Ce travail n’est pas établi sur des notices intéressées, c’est-à-dire sur des communications faites ou dirigées par les familles qu’il pourrait intéresser directement vous verrez bien aisément qu’il n’a pas été puisé non plus dans les articles des dictionnaires généalogiques, et, je n’ai pas manque d’y contrôler certaines assertions du feu Duc de Saint-Simon, dont j’ai lu les manuscrits et dont j’ai pu vérifier l’injustice acrimonieuse et l’infidélité malveillante.

Il a été fourni par cinquante années de lectures et d’observations attentives, et de plus il est fondé sur les notes, les extraits, les recherches et les vérifications d’un ancien archiviste de la couronne et d’un savant paléographe, hommes consciencieux, qui s’étaient occupés d’en réunir et d’en classer les principaux élémens.

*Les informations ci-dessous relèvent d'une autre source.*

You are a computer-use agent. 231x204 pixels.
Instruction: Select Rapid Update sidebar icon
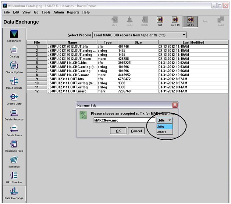(14, 83)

Cet ouvrage est rigoureusement équitable, mais il est si loin d’avoir été conçu dans un esprit de dénigrement, que la plupart de ces mêmes familles y trouveraient souvent, sur l’origine et les illustratrions de leurs ancêtres, une foule de notions qui n’ont pas été conservées dans leurs traditions, et dont il n’est fait mention dans aucune des généalogies qui les concernent et qu’elles ont fait imprimer.

Il ne s’ensuit pas que certaines familles ne puissent faire remonter les preuves de leur noblesse au-dessus de la date qui leur est assignée sur le premier de ces tableaux. On peut retrouver des titres ignorés ; on peut déchiffrer des rescrits obscurs, et l’on peut se faire jour à travers des chartes mal expliquées. Vous pensez bien qu’un Alt-Ber, ou Haut-baron du temps de Saint Louis, devait avoir eu des ancêtres. On n était pas seulement fils de ses œuvres au XIIe siècle ; et, du reste, on peut juger par les qualifications qui s’appliquent aux personnages contractans, qualifications que j’ai toujours eu soin de faire mentionner, on peut décider quelle était déjà la situation nobilaire du premier ancêtre avéré de chaque fiiation prouvée par titres. On n’a voulu désigner sur le premier tableau qu’une date certaine et précisément fixée par celle d’un acte filiatif. Les illustrations seigneuriales, ecclésiastiques, auliques ou militaires ont été registrées avec, la même exactitude, avec sollicitude, on pourrait dire, et elles se trouveront détaillées dans les chapitres suivans.

Il n’est pas besoin de parler ici de l’attachement respectueux ni des sentimens dévoués que je porte à votre Altesse Sérénissime.

  1. ce manuscrit a été retrouvé parmi les papiers du Duc de Penthièvre, inventoriés par la municipalité de Andelys après la mort de ce Prince et la saisie de son mobilier en 1793. (Note de l’Éditeur).